# Общий раздел > Форум свободного общения > Юмор >  Список самых глупых ответов в викторинах

## Irina

*Британская The Daily Telegraph опубликовала список из десяти самых глупых ответов участников британских теле- и радиовикторин на заданные им вопросы.* 

Перечень был составлен на основе вышедшей в ноябре второй части сборника Dumb Britain ("Тупая Британия") под редакцией Маркуса Беркманна.

В десятку, в частности, вошел участник исторической радиовикторины на BBC Radio Merseyside, который на вопрос о том, как звали Гитлера, ответил "Хайль". Радиослушатель, дозвонившийся в викторину на тему искусства на станции 2CR FM, заявил, что свод Сикстинской капеллы расписан Леонардо ди Каприо.

Участник политической викторины на Viking FM, которого спросили, кто был премьер-министром перед Тони Блэром, ответил "Джордж Буш". В телевизионной викторине The Weakest Link ("Слабое звено") один из участников заявил, что основным языком древних римлян был греческий.

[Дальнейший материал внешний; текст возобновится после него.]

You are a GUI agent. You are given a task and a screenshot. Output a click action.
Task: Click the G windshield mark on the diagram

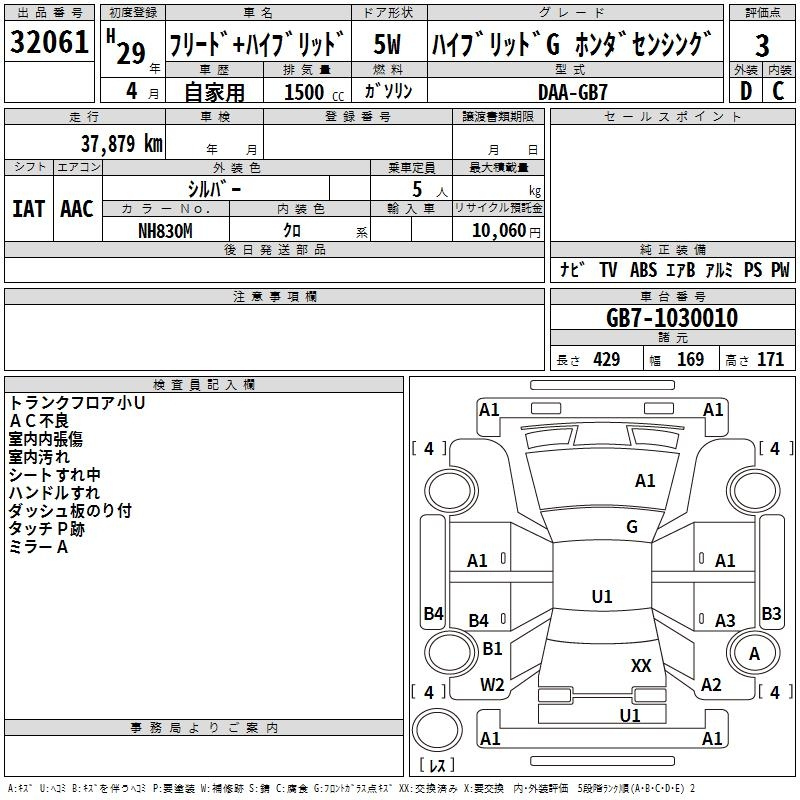tap(631, 527)
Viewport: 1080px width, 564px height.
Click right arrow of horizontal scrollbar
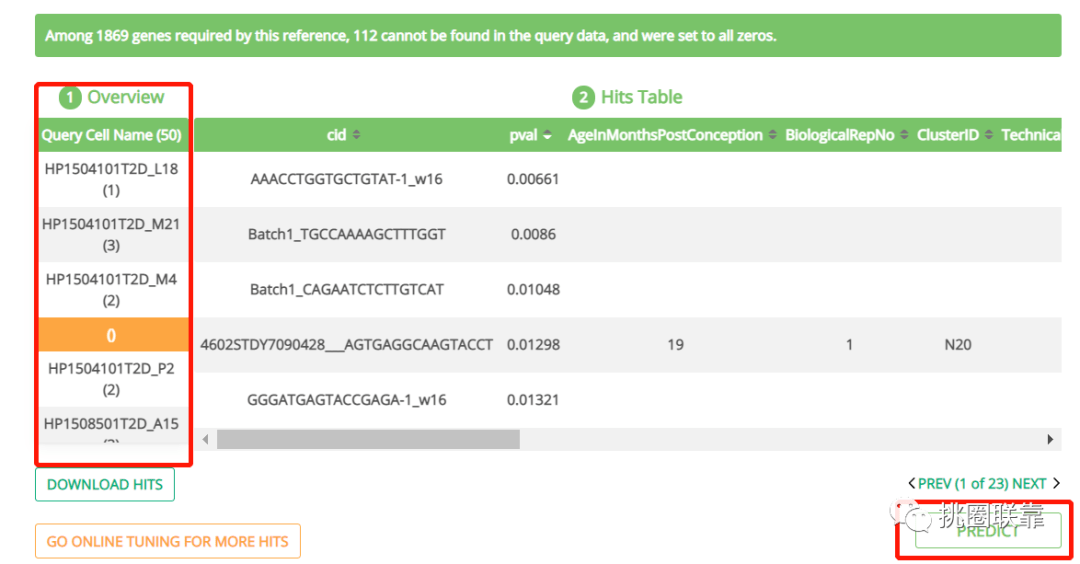coord(1050,439)
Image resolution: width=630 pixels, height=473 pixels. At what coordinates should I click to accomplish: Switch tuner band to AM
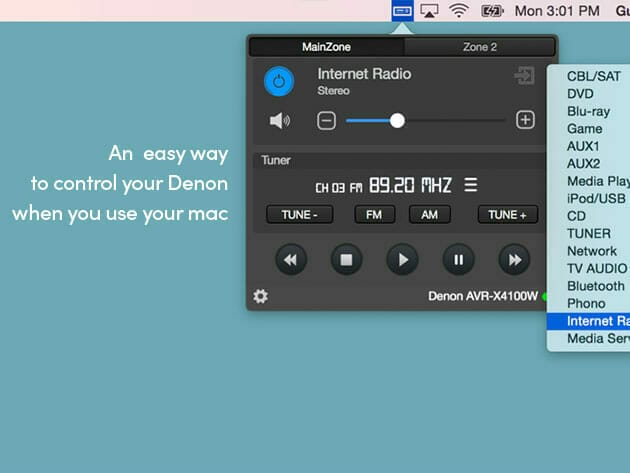(x=430, y=215)
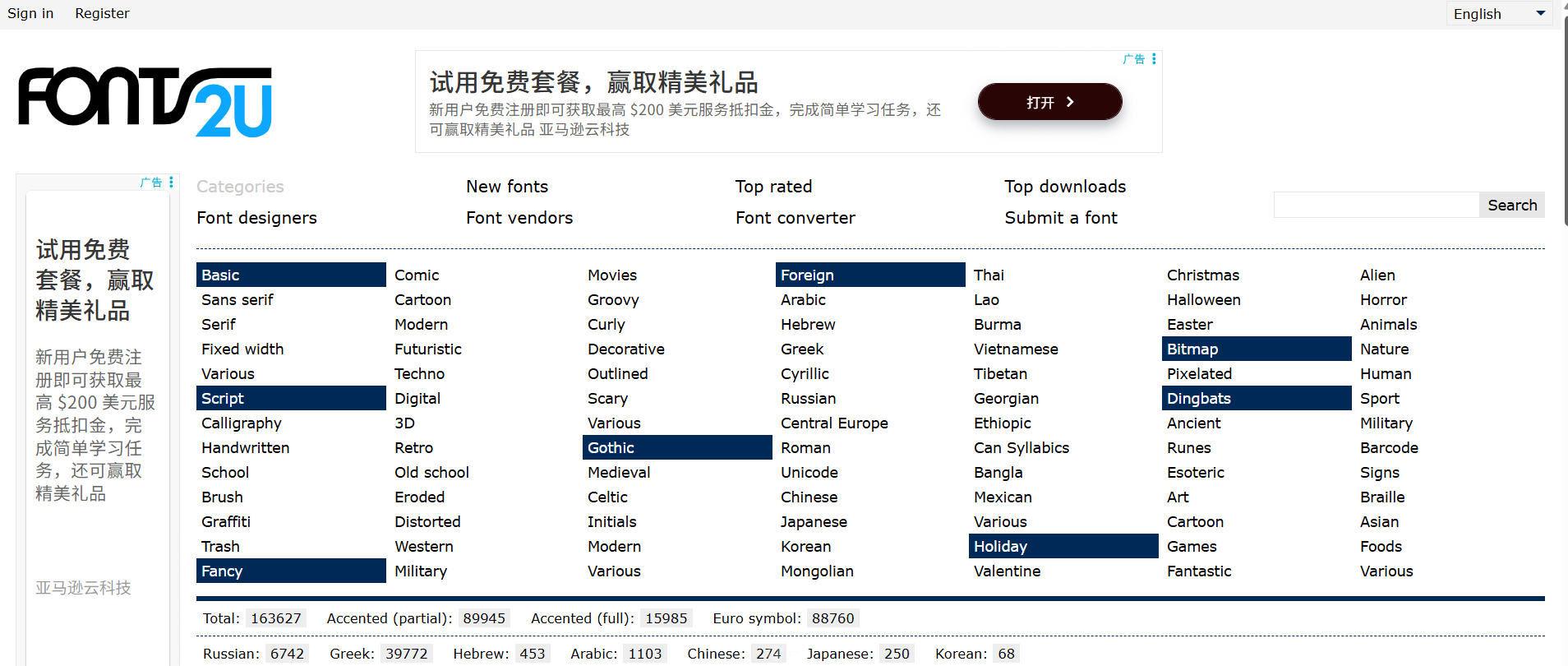The image size is (1568, 666).
Task: Click the Register link
Action: (102, 13)
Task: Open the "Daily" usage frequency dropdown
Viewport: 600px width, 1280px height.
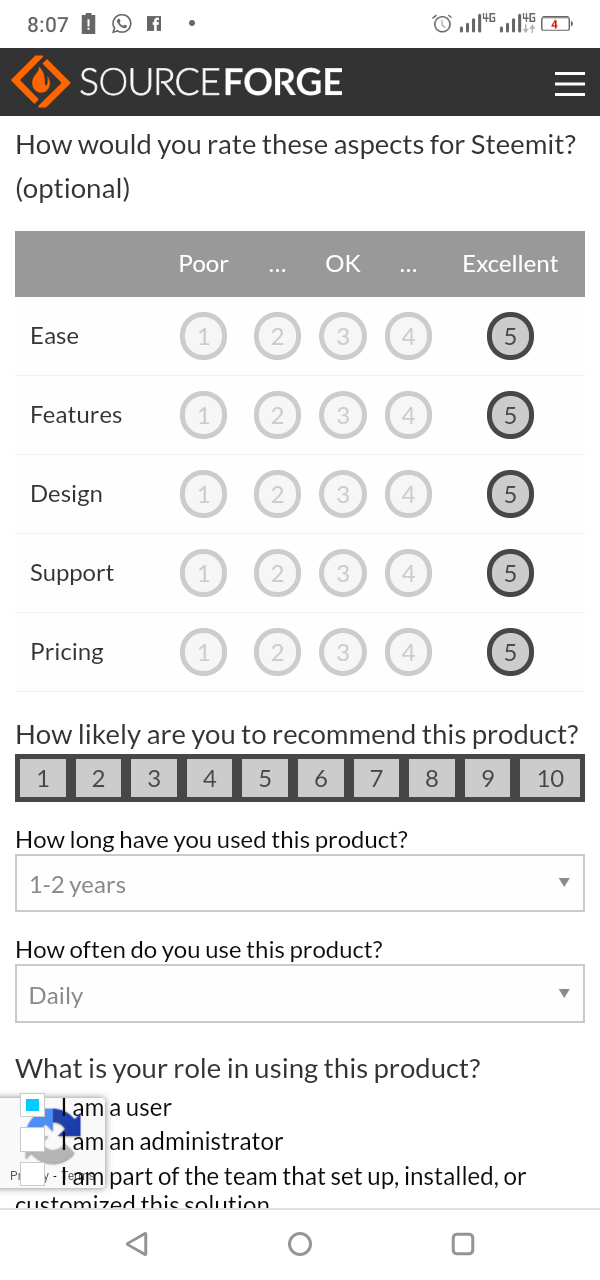Action: coord(300,994)
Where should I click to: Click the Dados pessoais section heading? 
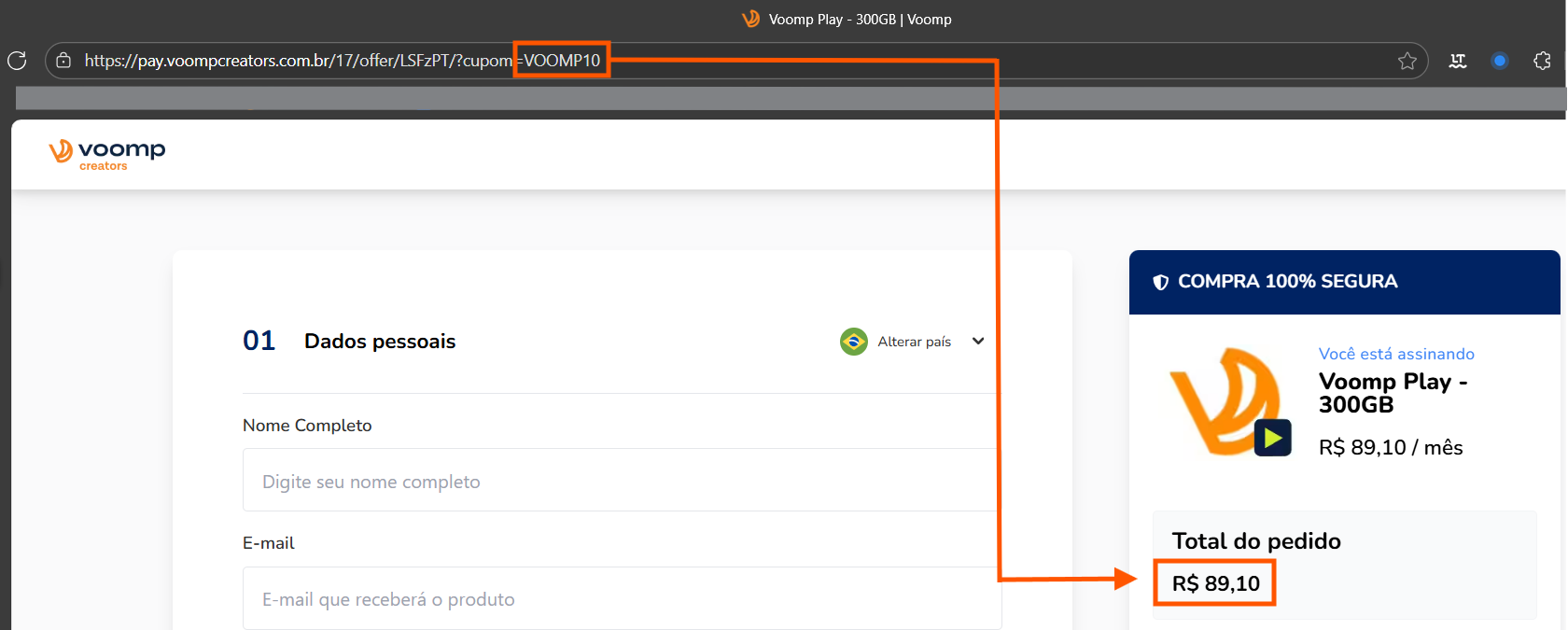380,342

Первая часть сборника Dumb Britain вышла весной 2009 года. В нее также вошли цитаты из британских теле- и радиовикторин, в том числе ответ конкурсанта, который сказал, что Шестидневная война между Египтом и Израилем продлилась две недели. В географической викторине на BBC Radio Bristol прозвучал вопрос о том, в какой европейской стране находится вулкан Этна. Участник ответил "Япония", а когда ведущий напомнил, что речь идет о европейской стране, сказал "Мексика".

----------